Janusz w pełni swej nowej chwały

     W świątyni Sigmara były dzieci i starsza kobieta z łukiem. Kobieta była miła, a dzieci radosne i rozbrykane. Łowcy słusznie uznali, że sympatyczność i radość jakoś nie pasują do obecnego Gotheim (tym bardziej, że Aleksander podejrzał rysunki kobiety: dzieciaki występowały tam w roli przynęty dla potwora). Wobec tego Taughmir użył wobec starszej pani swej legendarnej galanterii, ogłuszając ją ciosem pistoletu w skroń. Dzieci zwiały. Całkiem dobry pomysł, bo za drużyną szła śmierć: po wyjściu ze świątyni bohaterowie stali się świadkami efektownego zapłonu kuźni i śmierci przez obróbkę termiczną czterech znajdujących się w niej ludzi.

     "Czyli nie musimy oddawać kowalowi zbroi", skwitował jeden z Łowców.

     Drużyna wyszła ze zrujnowanego miasteczka i udała się w stronę pobliskiego jeziora, gdzie dwóch następnych mieszkańców majstrowało przy znajdującej się tam grobli. Masywnie zbudowany rzeźnik i drobna, starsza kobieta wpadli na pomysł zatopienia maszkary, która według ich relacji odleciała w stronę megalitycznego kręgu w pobliskim zagajniku. Znakomity pomysł, rzekł Aleksander, tyle że ten lasek jest na wzniesieniu! Woda popłynie do umęczonego Gotheim... Gdy perswazja zawiodła, Gottschalk postanowił spoliczkować rzeźnika (standardowy środek wychowawczy w Middenheimie). Rzeźnik sięgnął po tasak, bo nie zrozumiał, że cios był pełen czułości i troski o jego zdrowie psychiczne.

     Chwilę później już nie żył, a jego omdlała towarzyszka leżała w pętach tuż obok niego.
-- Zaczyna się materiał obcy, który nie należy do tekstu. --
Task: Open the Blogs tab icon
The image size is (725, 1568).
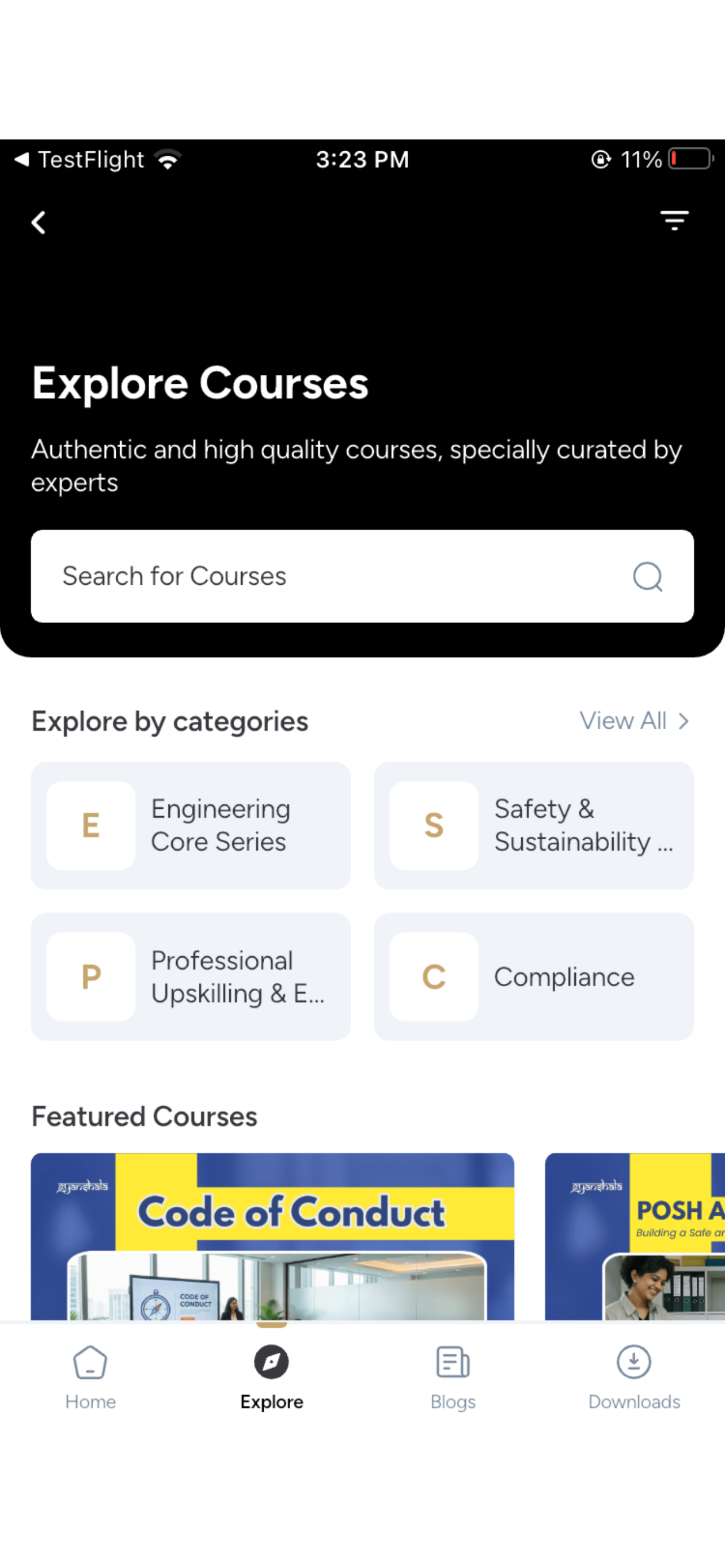Action: (x=453, y=1361)
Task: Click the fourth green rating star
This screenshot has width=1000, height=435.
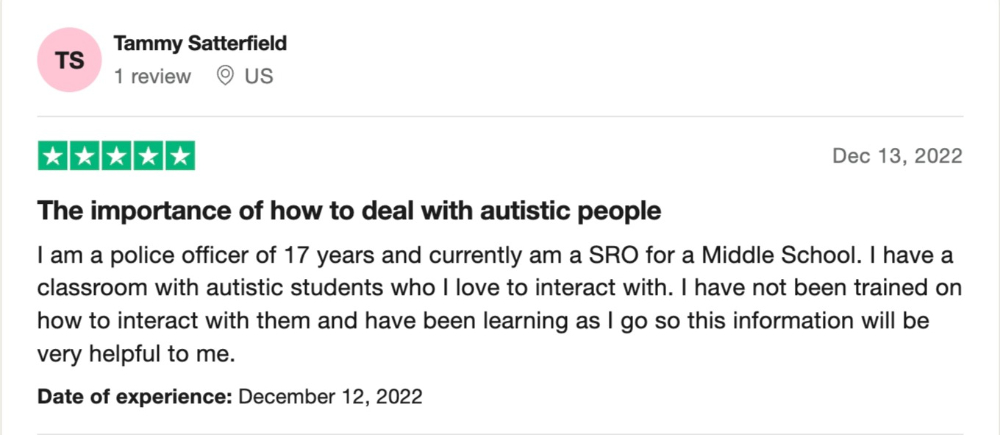Action: 148,156
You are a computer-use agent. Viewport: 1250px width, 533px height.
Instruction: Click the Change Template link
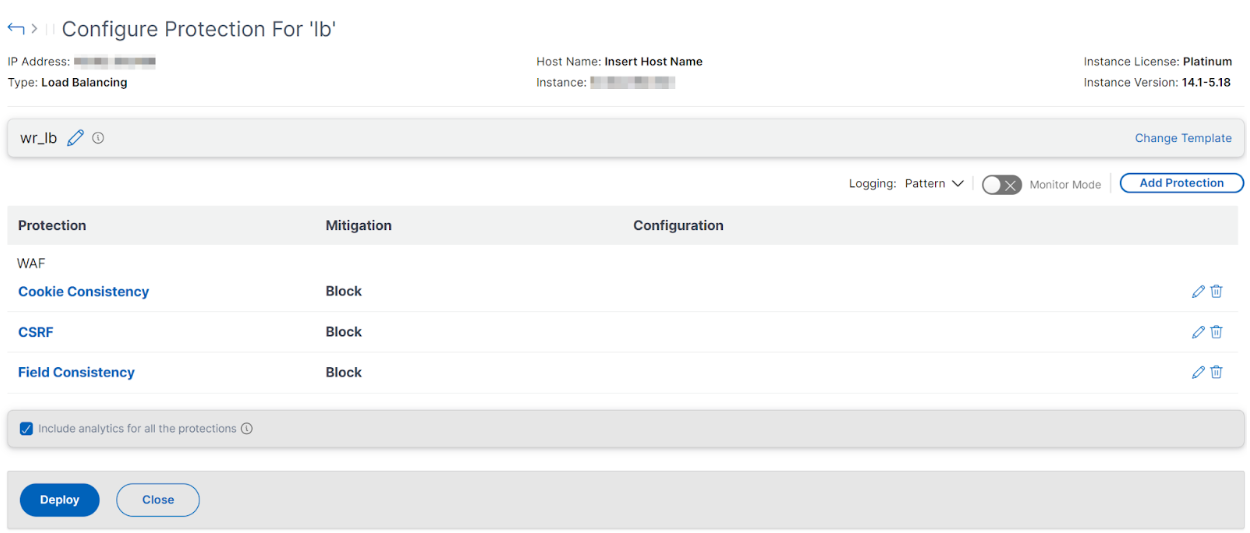pos(1183,138)
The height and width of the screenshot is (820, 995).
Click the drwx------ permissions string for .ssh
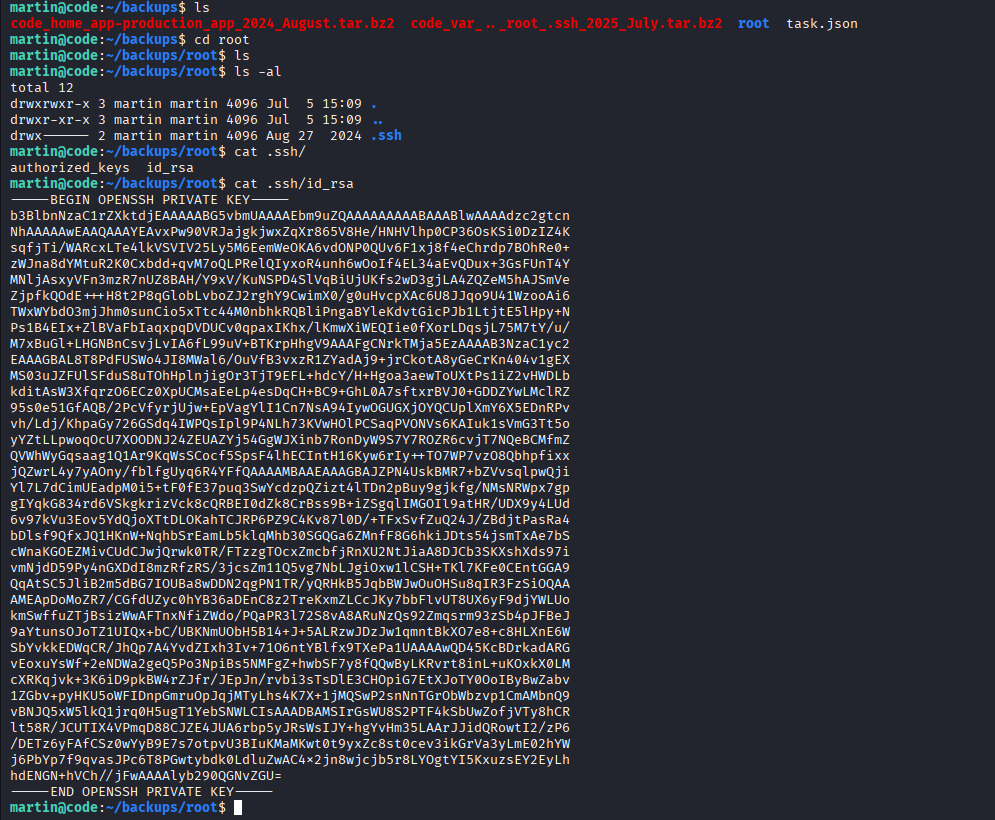48,135
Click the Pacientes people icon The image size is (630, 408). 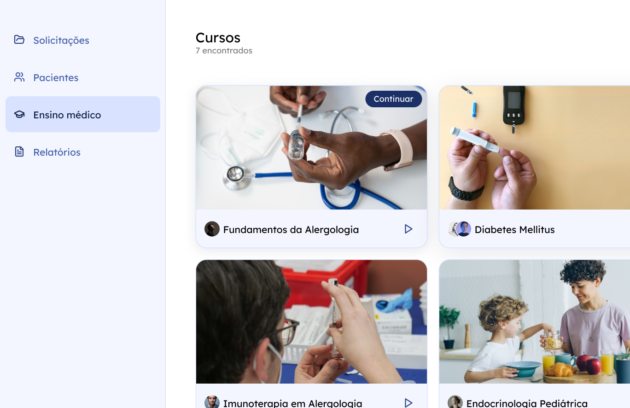pos(19,77)

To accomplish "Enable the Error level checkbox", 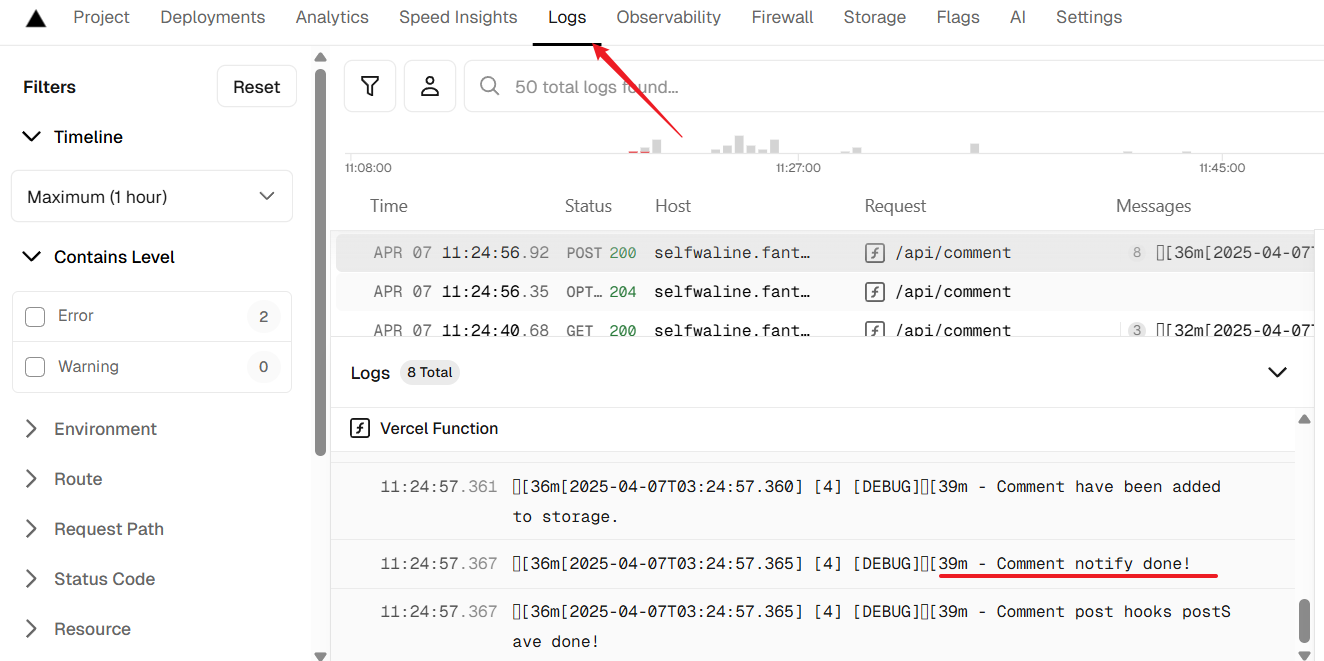I will [35, 317].
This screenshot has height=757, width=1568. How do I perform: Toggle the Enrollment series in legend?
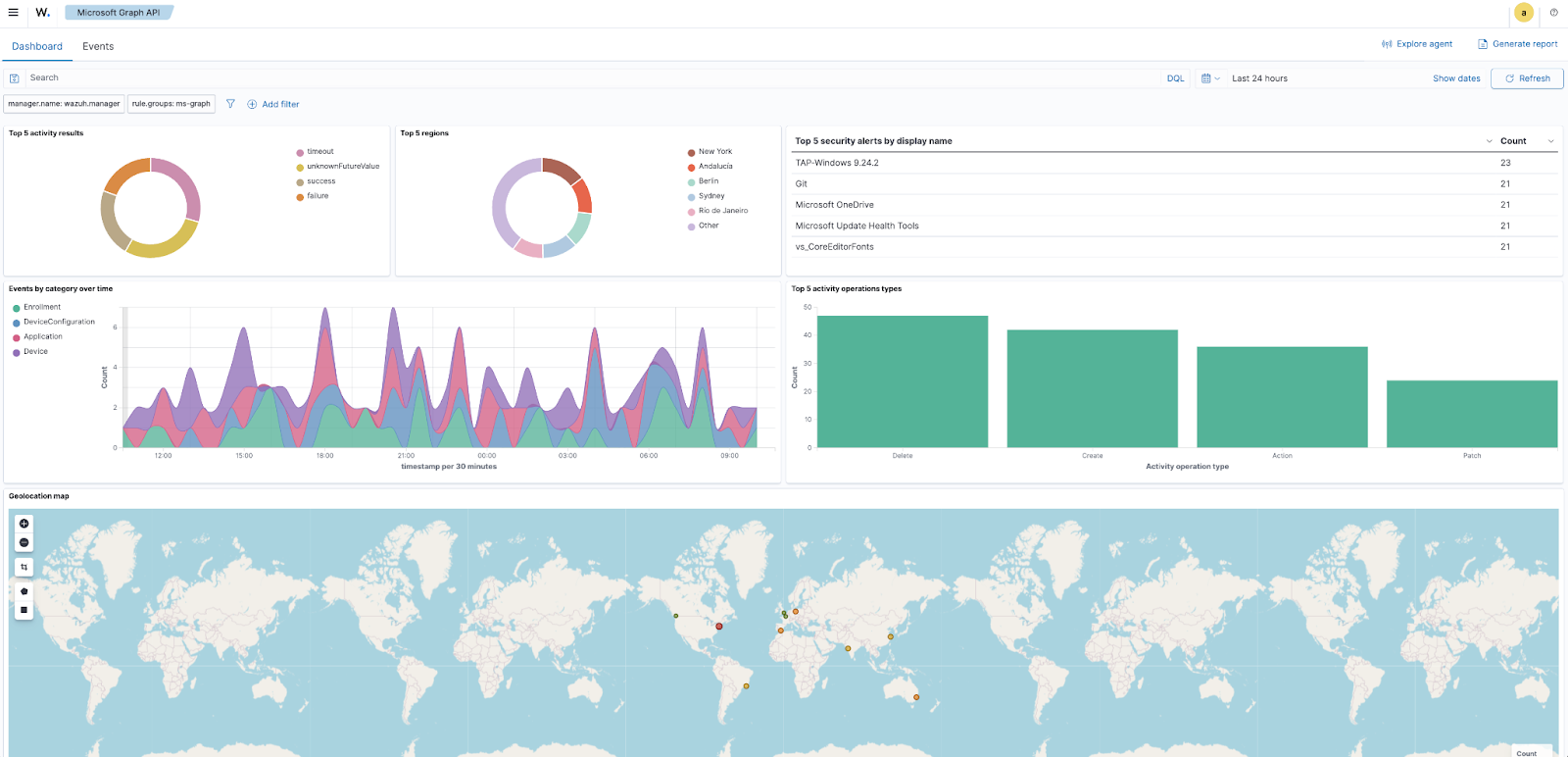tap(42, 307)
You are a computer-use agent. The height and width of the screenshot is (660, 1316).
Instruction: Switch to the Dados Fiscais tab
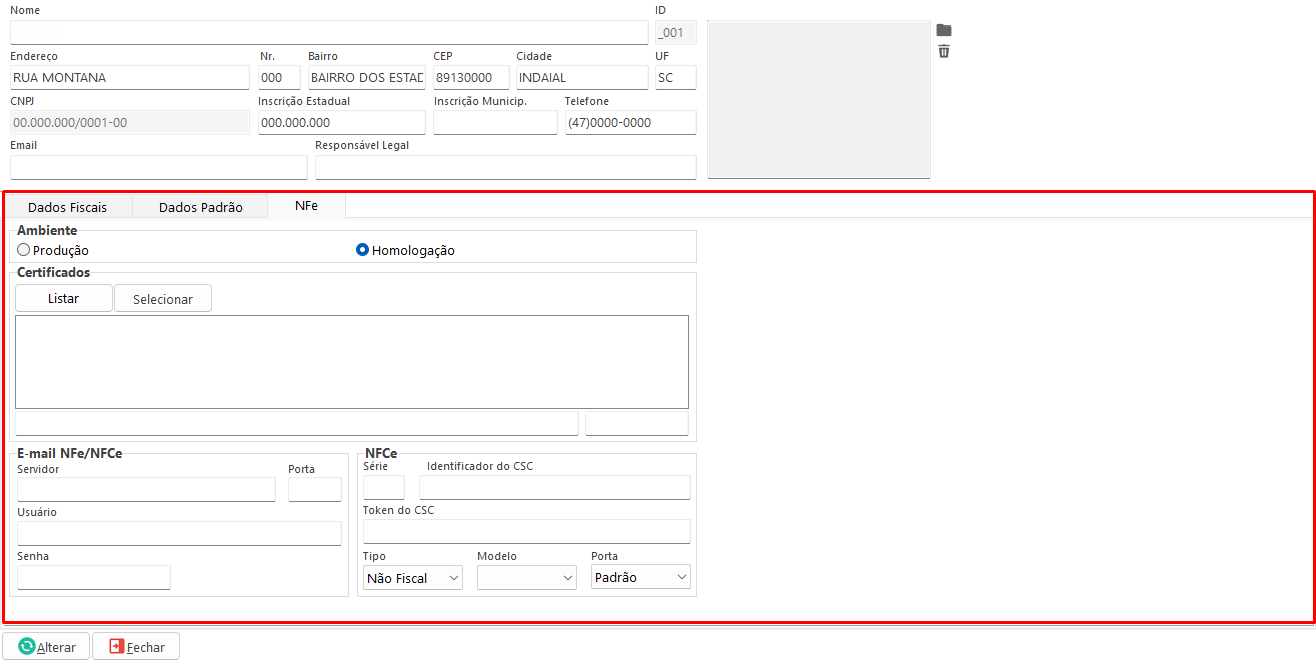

     Czas na konfrontację! Monstrum okazało się poważnie okaleczonym dżabbersmokiem, który lizał rany w pobliskiej pieczarze. Decydujące starcie rozegrałem na świeżo kupionych fliptilesach z Pathfindera (zestaw Wilderness), bardzo fajnych zresztą jak się okazało (widać je na zdjęciu powyżej). Stwór przez pierwsze cztery rundy regenerował swoje oczy, więc nie atakował drużyny... i tylko dlatego drużyna przetrwała. Bezkarny ostrzał skruszył ją mocno, aczkolwiek gdy już ruszyła, to skończyło się to zgonem Aleksandra (wyparował Punkt Przeznaczenia) i znokautowaniem Janusza (prowadzący go Jacoleko swoją drogą obserwował to wszystko... zdalnie, przez telefon :) ). Maszkarę uśmiercił sigmaryckim młotem kapłan Ulryka Gottschalk (że też się nie brzydził....).

     To nie jest znakomita przygoda. Pochodzi ze zbioru "Przygody w Ubersreiku" i jest adaptacją jakiejś wcześniejszej swej wersji. Ma dosyć prostą strukturę, elementy szaleństwa wyglądają nieco karykaturalnie, aczkolwiek doceniam jej otwartość. Tym niemniej: z fajną, zgraną ekipą nawet średnie scenariusze wypadają super. Bo tak było, super! Oby tak dalej!